The structural features of the dip-coated TiO2 thin films with different nanoparticle sizes were investigated. X-ray diffraction (XRD) patterns for the sintered dip-coated TiO2 films, as-prepared dip-coated TiO2 films, fresh TiO2 nanoparticles without further treatment, and bald FTO transparent conductive electrode are recorded in the 2θ range from 20° to 80° [33, 48]. As presented in Additional file 1: Figure S1a, the diffraction peaks of as-prepared TiO2 film, sintered TiO2 films, and fresh 5~10 nm TiO2 nanoparticles without further treatment occur at the same positions and match very well with anatase structural form of TiO2 (TiO2 anatase, JCPDS 21-1217). These values are in good agreement with literature data [48], with widened dispersion peaks appear in correspondence with crystal planes (101), (004), (200), (105), (211), and (204) of anatase phase.

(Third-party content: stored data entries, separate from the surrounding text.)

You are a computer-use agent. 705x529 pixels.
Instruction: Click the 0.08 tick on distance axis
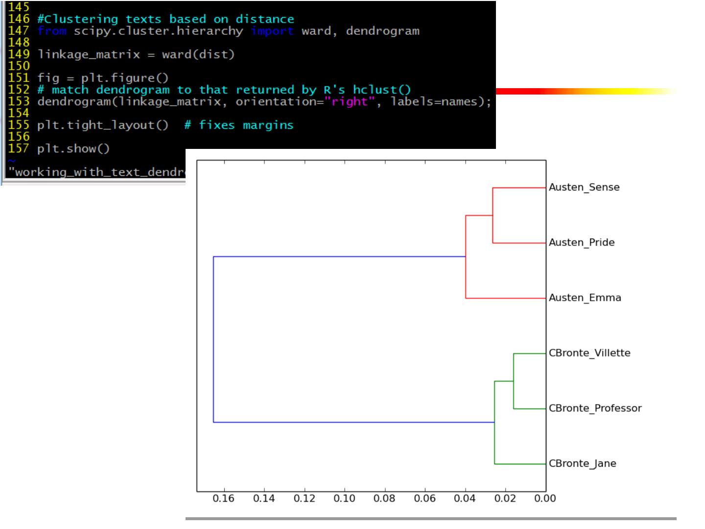(x=384, y=499)
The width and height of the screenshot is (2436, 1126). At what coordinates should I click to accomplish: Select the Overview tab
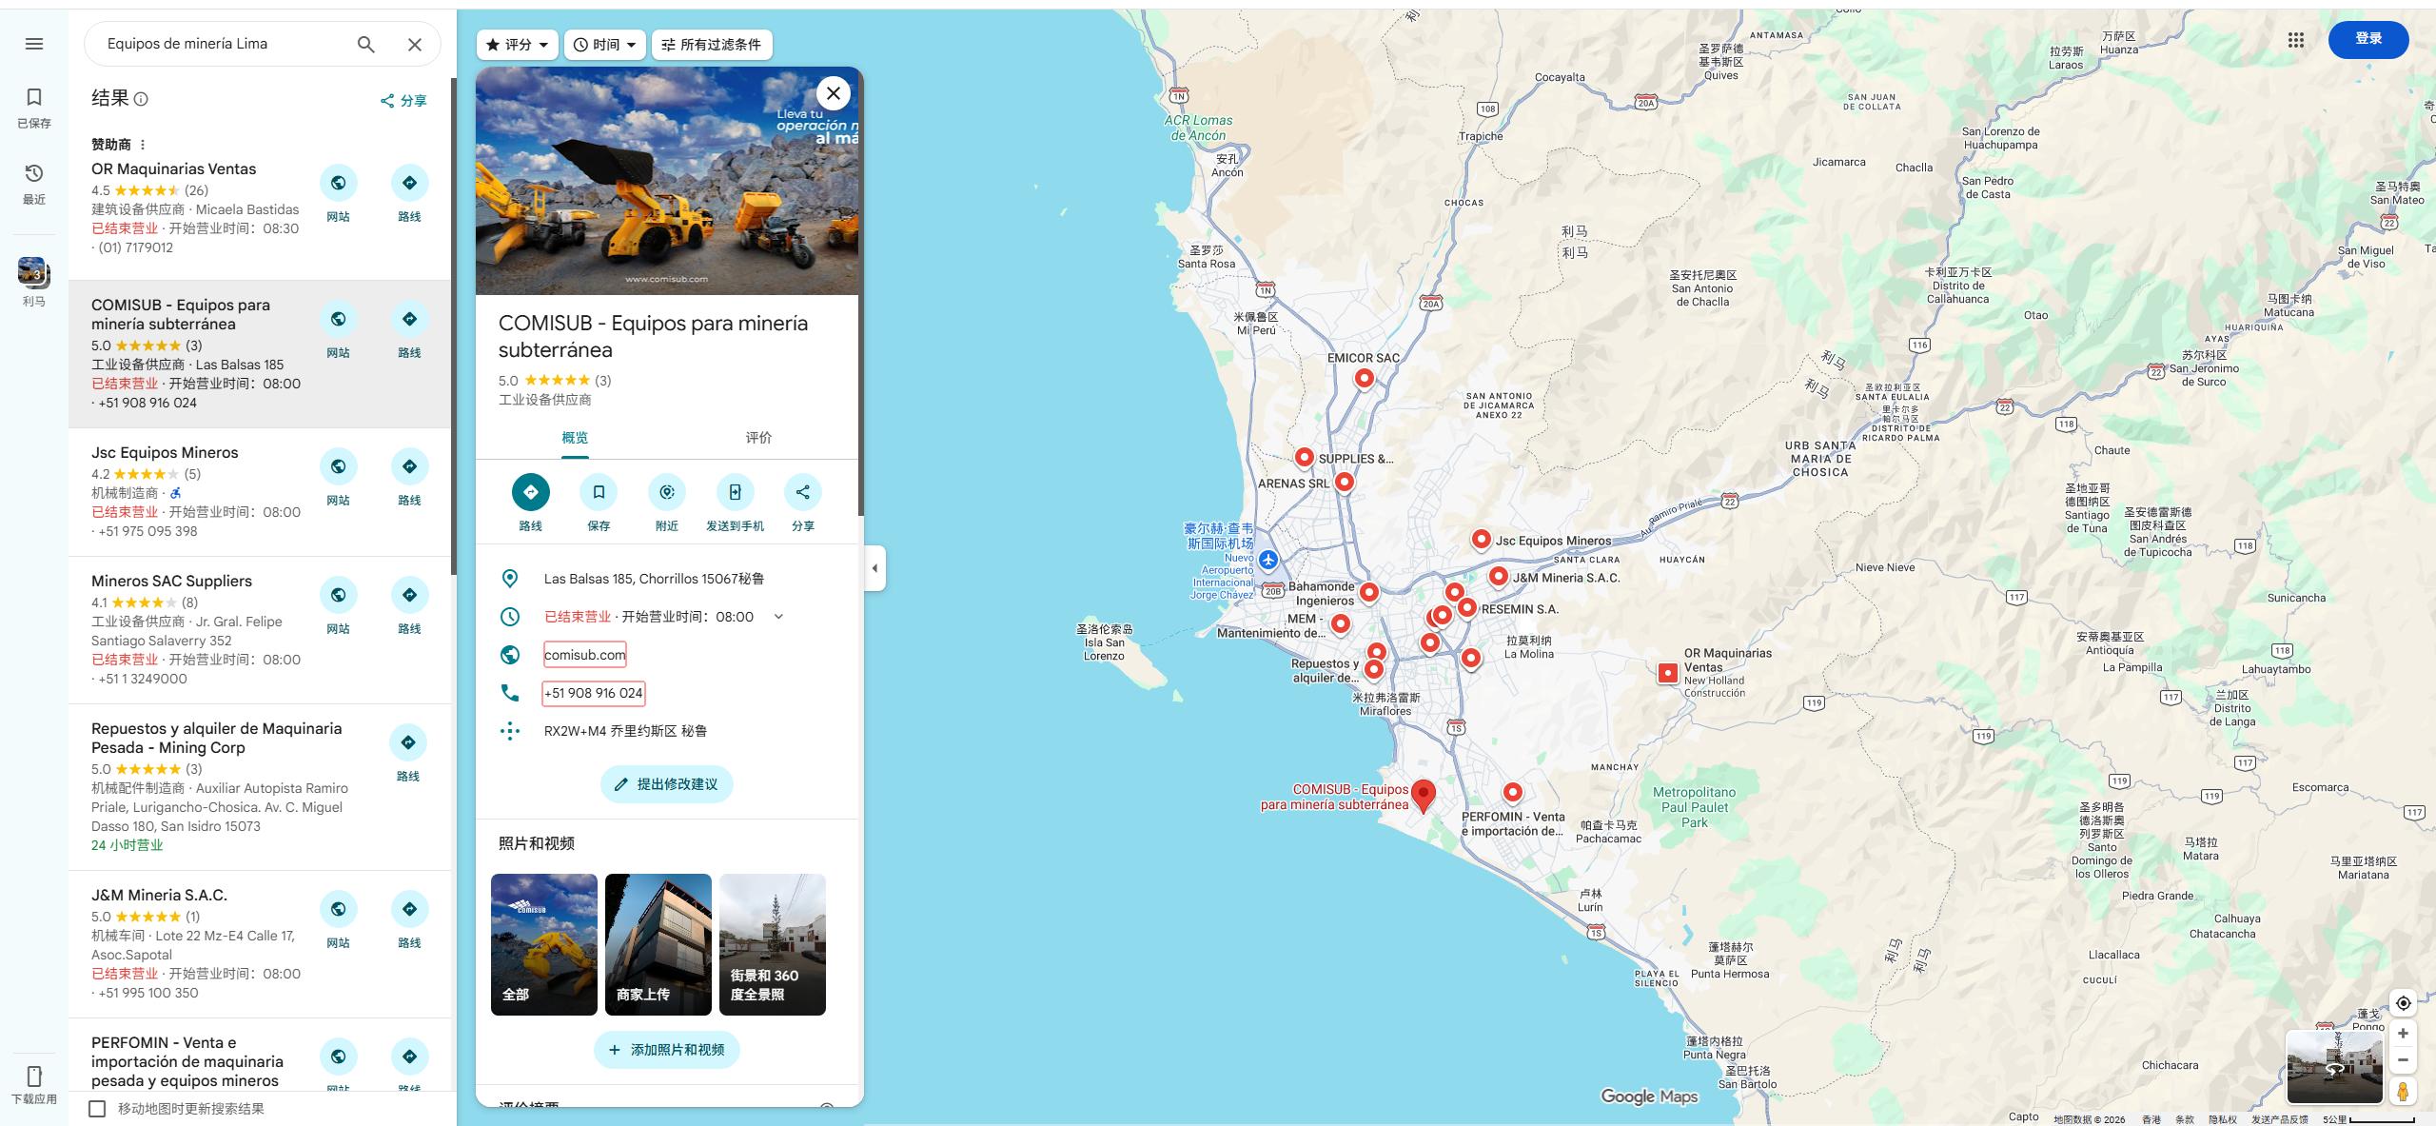(575, 438)
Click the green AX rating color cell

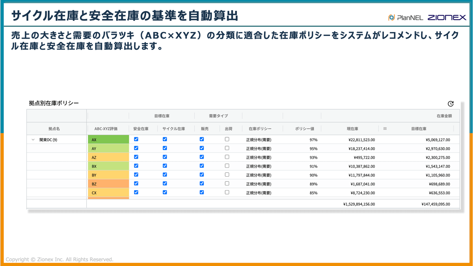pos(108,139)

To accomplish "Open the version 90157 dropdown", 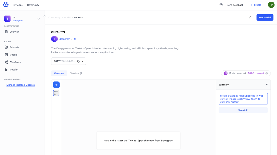I will pos(83,61).
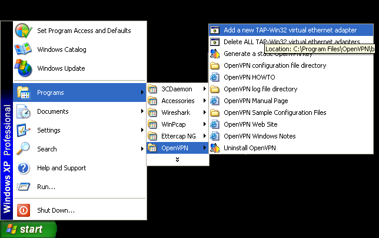Select Add a new TAP-Win32 virtual ethernet adapter

(x=291, y=30)
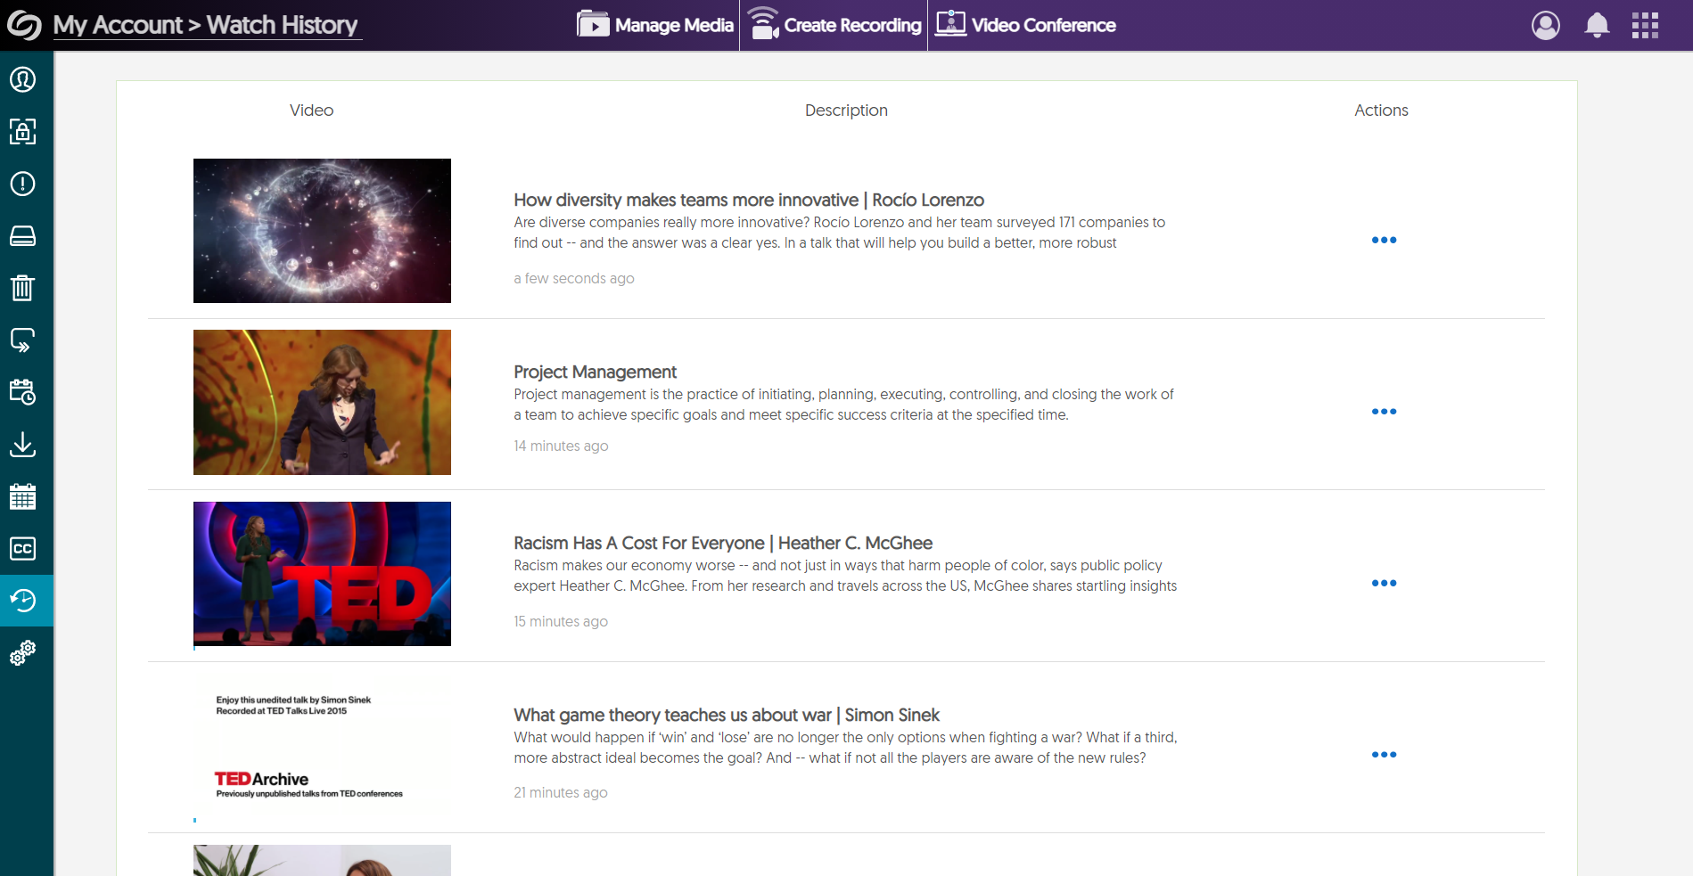Expand actions menu for Project Management

(1384, 412)
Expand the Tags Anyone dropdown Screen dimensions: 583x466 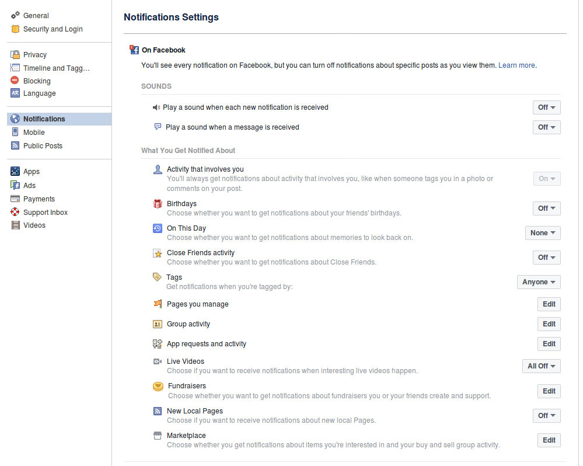(x=539, y=282)
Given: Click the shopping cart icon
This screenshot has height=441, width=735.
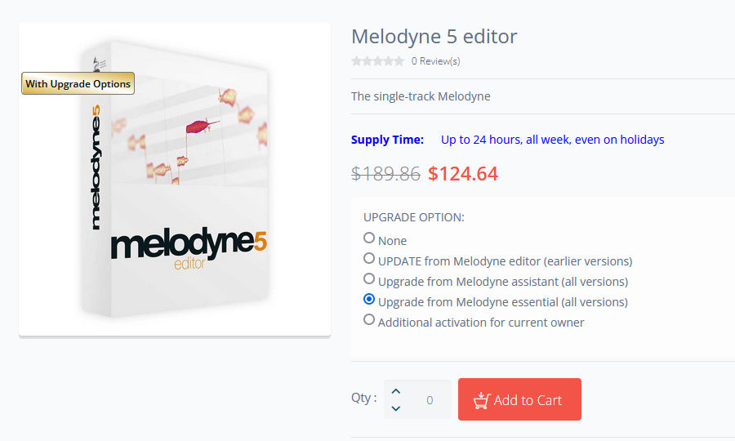Looking at the screenshot, I should click(x=481, y=400).
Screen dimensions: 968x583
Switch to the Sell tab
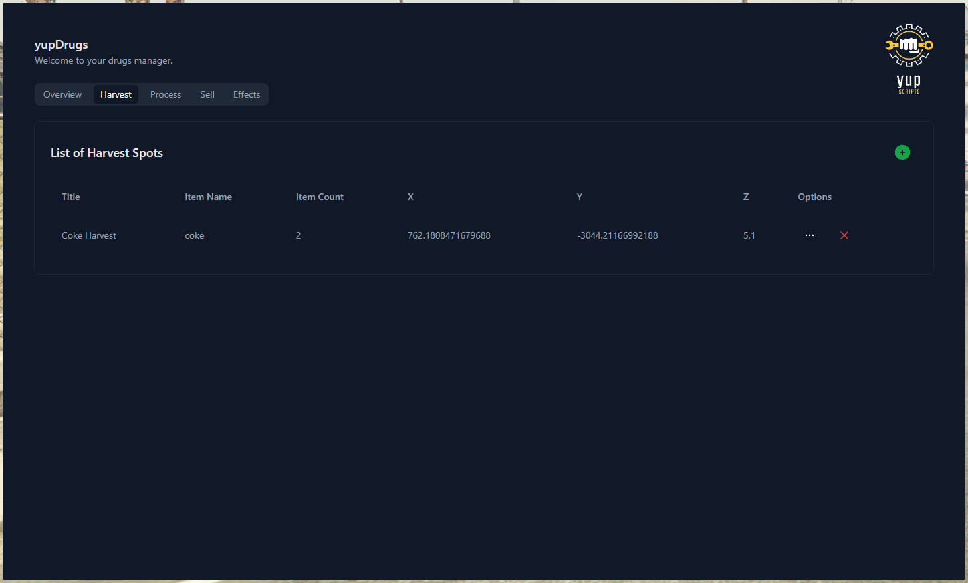207,94
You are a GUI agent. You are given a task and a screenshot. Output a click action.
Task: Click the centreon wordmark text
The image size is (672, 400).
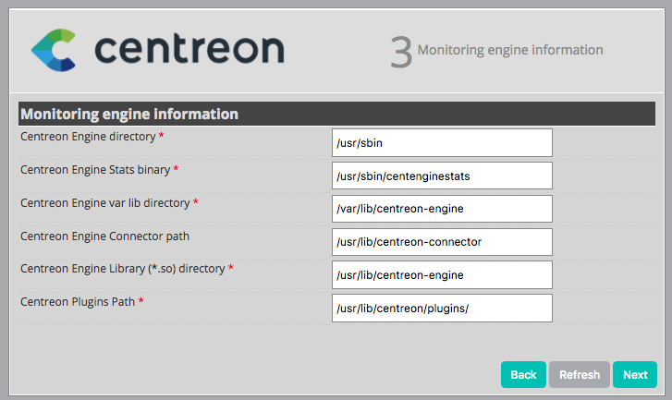point(189,50)
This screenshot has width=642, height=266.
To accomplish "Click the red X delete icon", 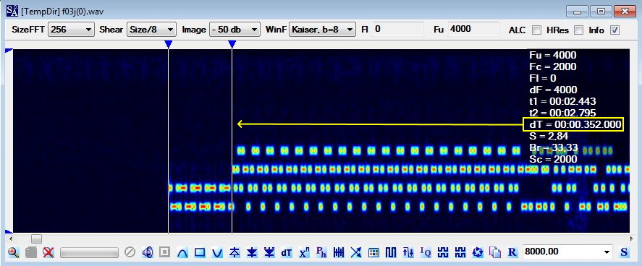I will 48,252.

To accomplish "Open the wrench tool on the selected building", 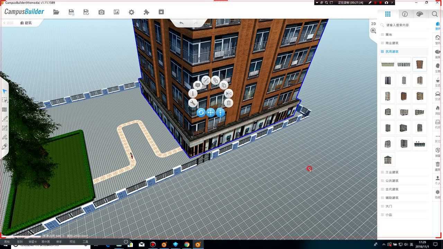I will [193, 103].
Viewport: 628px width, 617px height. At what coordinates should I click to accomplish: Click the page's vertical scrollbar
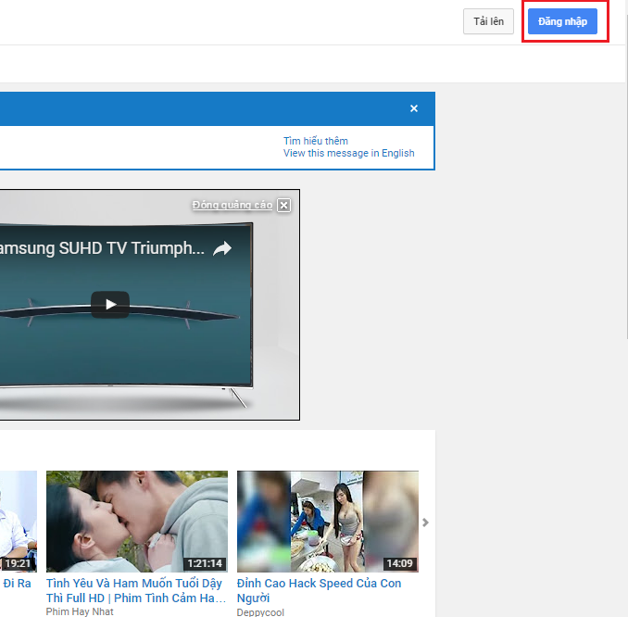(x=623, y=278)
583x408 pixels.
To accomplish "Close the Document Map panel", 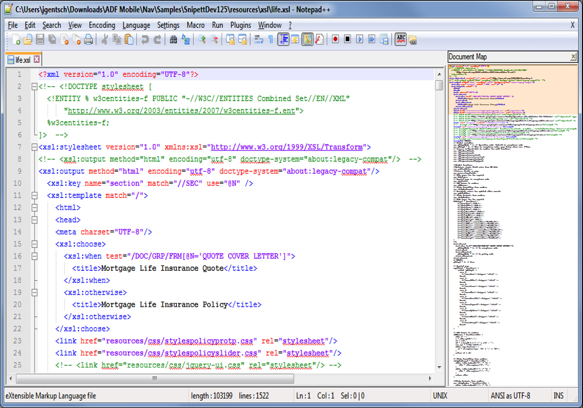I will coord(573,57).
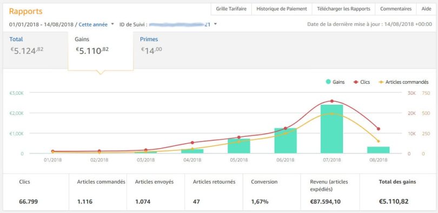438x213 pixels.
Task: Click the 07/2018 red Clics data point
Action: (332, 101)
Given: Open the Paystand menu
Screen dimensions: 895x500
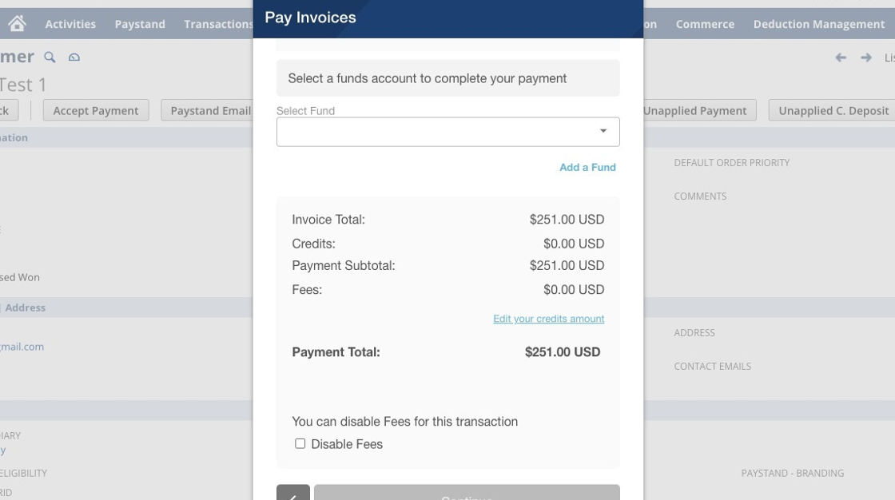Looking at the screenshot, I should click(x=140, y=24).
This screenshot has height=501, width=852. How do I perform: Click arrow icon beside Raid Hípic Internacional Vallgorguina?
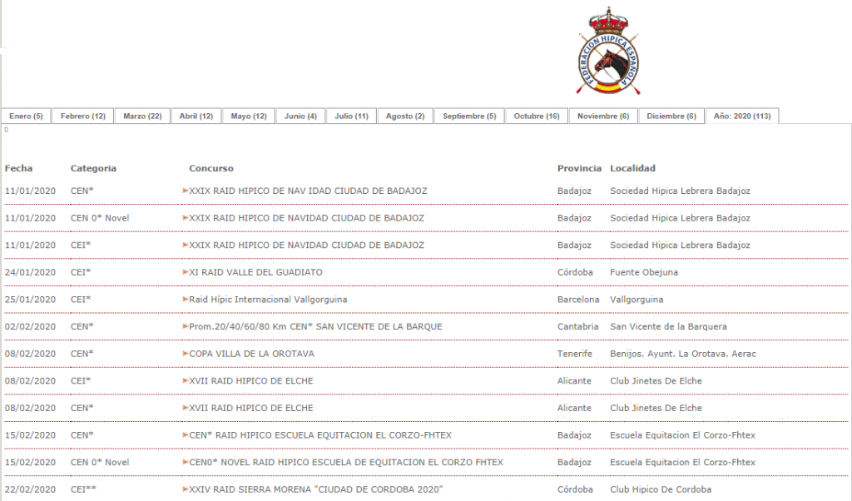pyautogui.click(x=186, y=300)
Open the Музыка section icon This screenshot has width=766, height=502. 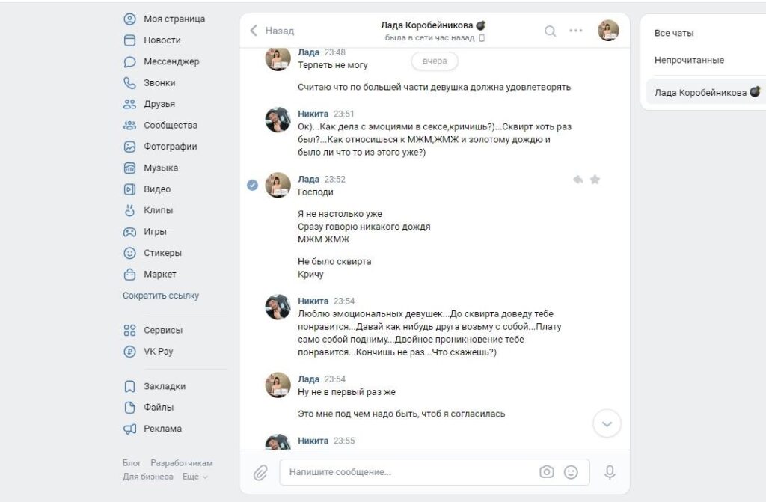point(129,168)
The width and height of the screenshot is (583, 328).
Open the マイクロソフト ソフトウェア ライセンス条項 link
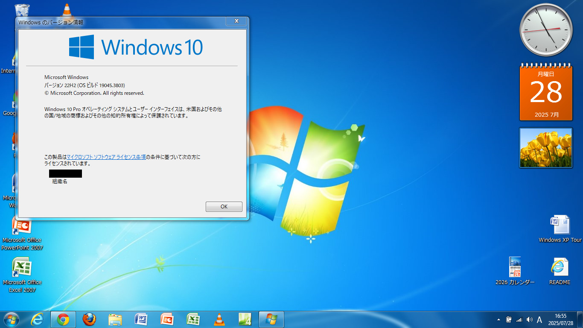pyautogui.click(x=106, y=157)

The observed extra peaks at 52° and 62° come from the FTO electrode surface, which matches well with the structural form of a tin oxide (SnO2, JCPDS 46-1088) [33, 49]. Similar anatase structural form are also observed for 40 and 100 nm TiO2 nanoparticle-modified FTO electrodes before and after sintering (Additional file 1: Figure S1b and S1c). It can be seen that the dip-coated TiO2 thin films remain the same structural form as fresh TiO2 nanoparticles throughout the whole fabricating procedure for modifying FTO electrode, indicating that the structural features of the coated TiO2 thin films will not be influenced by the dip-coating methods, with similar results also presented by our previous report [33].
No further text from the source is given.